Un festival international de danse orientale qui devait se tenir à Marrakech le 10 mai prochain a été annulé pour des raisons de«sécurité» après un début de polémique dû à la participation prévue de danseuses israéliennes, a annoncé son organisatrice le 20 avril, rapporte TF1 News.

«J'ai annulé (le festival) car je n'ai eu aucune autorisation et j'avais peur pour la sécurité de mon groupe», a déclaré vendredi à l'AFP Simona Guzman, productrice du festival qui devait se tenir pour la deuxième année consécutive dans la capitale touristique du royaume.

Cette annulation intervient après un début de mobilisation, menée par des députés islamistes et des associations pro-palestiniennes, contre ce festival auquel devaient participer des danseuses du ventre israéliennes.

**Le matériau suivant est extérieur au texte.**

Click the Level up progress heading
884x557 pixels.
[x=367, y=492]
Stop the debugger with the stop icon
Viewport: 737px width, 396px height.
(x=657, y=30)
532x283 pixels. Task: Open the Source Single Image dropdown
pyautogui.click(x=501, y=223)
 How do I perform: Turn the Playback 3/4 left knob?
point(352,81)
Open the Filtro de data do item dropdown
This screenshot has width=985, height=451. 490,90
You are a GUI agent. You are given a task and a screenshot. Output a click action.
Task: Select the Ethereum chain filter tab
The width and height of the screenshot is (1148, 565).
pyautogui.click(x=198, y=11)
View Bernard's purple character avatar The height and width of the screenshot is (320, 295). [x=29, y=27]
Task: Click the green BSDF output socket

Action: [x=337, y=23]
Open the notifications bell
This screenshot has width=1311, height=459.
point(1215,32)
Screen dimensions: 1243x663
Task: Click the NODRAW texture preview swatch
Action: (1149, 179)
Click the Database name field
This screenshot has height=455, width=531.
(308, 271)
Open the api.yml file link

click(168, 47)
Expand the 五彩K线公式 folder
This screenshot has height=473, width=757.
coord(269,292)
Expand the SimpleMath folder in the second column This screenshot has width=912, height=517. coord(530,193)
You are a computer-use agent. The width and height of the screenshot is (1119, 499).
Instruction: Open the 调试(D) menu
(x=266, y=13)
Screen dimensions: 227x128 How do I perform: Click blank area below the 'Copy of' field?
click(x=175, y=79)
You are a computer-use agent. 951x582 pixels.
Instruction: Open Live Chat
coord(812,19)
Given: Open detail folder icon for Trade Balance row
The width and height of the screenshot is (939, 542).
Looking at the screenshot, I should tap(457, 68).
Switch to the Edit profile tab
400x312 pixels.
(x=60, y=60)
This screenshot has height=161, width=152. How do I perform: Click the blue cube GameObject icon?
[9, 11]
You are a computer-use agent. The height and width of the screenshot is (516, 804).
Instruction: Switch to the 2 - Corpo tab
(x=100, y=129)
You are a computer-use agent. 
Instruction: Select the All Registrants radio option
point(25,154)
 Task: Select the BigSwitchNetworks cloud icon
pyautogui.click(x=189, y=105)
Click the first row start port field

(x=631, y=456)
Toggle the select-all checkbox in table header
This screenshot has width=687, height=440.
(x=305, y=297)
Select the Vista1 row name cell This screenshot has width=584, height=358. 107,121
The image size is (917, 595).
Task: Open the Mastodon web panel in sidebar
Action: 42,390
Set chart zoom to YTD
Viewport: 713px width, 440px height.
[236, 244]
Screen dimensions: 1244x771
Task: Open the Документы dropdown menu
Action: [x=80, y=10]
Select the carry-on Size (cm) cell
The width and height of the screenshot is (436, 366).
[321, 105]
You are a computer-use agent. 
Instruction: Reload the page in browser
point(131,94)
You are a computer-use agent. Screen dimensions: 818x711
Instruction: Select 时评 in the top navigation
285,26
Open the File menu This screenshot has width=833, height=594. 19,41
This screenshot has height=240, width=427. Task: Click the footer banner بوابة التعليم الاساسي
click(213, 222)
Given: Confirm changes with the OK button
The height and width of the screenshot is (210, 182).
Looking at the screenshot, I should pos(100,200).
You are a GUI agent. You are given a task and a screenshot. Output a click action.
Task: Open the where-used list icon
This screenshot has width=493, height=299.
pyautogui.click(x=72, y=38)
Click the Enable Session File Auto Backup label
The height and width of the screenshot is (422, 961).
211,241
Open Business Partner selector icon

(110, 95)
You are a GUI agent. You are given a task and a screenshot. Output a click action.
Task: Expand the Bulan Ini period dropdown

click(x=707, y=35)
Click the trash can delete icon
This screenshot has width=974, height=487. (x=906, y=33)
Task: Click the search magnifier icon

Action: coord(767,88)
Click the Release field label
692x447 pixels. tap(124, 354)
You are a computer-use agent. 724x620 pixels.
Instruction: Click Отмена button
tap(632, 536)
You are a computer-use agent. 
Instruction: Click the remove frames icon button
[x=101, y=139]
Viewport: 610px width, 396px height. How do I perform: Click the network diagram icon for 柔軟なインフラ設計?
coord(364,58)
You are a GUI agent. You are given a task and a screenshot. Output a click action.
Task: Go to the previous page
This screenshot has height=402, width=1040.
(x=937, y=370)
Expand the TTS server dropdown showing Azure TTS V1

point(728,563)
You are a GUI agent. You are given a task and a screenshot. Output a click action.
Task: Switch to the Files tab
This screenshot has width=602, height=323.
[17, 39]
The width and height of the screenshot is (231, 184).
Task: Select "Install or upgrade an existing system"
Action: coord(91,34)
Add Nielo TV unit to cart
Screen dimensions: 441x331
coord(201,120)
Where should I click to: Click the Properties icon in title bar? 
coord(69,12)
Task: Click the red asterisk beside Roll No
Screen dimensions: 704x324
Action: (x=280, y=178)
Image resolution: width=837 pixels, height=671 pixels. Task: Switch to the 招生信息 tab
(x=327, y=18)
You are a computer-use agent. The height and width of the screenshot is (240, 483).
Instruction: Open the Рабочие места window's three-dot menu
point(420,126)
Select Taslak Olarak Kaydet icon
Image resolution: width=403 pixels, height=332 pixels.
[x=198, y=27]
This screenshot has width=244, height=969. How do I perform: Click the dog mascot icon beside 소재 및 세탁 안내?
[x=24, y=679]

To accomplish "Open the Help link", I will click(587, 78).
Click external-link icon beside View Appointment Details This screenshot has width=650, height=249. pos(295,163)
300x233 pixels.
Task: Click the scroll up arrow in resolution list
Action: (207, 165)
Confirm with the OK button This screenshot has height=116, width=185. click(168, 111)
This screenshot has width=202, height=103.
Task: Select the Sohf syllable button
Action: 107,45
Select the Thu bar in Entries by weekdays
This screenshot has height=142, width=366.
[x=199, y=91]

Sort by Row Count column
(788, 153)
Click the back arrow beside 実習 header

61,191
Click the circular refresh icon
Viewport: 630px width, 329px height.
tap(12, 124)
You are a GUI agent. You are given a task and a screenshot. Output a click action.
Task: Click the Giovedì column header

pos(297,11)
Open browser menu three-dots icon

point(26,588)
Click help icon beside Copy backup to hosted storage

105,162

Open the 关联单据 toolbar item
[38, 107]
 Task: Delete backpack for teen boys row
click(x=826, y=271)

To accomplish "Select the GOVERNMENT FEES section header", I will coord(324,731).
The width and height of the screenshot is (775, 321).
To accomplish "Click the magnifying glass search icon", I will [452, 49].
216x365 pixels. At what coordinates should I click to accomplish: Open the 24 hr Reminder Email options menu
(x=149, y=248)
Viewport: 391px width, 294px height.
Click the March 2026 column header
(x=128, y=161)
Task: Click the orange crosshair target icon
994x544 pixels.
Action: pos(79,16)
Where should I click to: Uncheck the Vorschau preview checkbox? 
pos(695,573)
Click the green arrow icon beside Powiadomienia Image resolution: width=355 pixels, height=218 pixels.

«Le Maroc a perdu de son hospitalité et de sa générosité, traits ayant fait sa réputation partout dans le Monde» a déclaré l’organisatrice selon E-Marrakech.

«J’ai décidé de transférer l’organisation de mon festival, en Grèce, après avoir été, objet de menaces sur ma personne, que j’ai reçu sur Facebook, alors que le site officiel du festival, fût victime de piratage» a-t-elle indiqué en déplorant «l’hypocrisie» de ses détracteurs, qui lui reprochent sa nationalité israélienne alors que dit elle, «le Maroc accueille chaque années des dizaines de milliers de touristes israéliens et des dizaines d’entreprises de l’Etat hébreu établit au pays».

«Personne n’a vérifié ma nationalité, alors que je suis turque et non israélienne» réfute-t-elle, en disant sa tristesse de voir Marrakech privée des «grandes retombées financières qu’aurait pu lui procurer le festival, ainsi que le grand nombre de personnes qui auraient pu s’assurer des journées de travail en marge de l’événement».

Il y a quelques semaines, le Jerusalem Post relatait que cette manifestation avait essuyé des critiques acerbes de la part de certains milieux islamistes et conservateurs marocains qui ont organisé un sit-in devant l’hôtel où devait se dérouler l’événement artistique.

Le Jpost qui affirmait reprendre des informations parues dans la presse arabophone croit savoir que les appels à la censure de cette manifestation artistique ne sont pas seulement dus à la présence de danseuses israéliennes, mais aussi «parce que ce style de danse est perçu comme offensant par les musulmans conservateurs».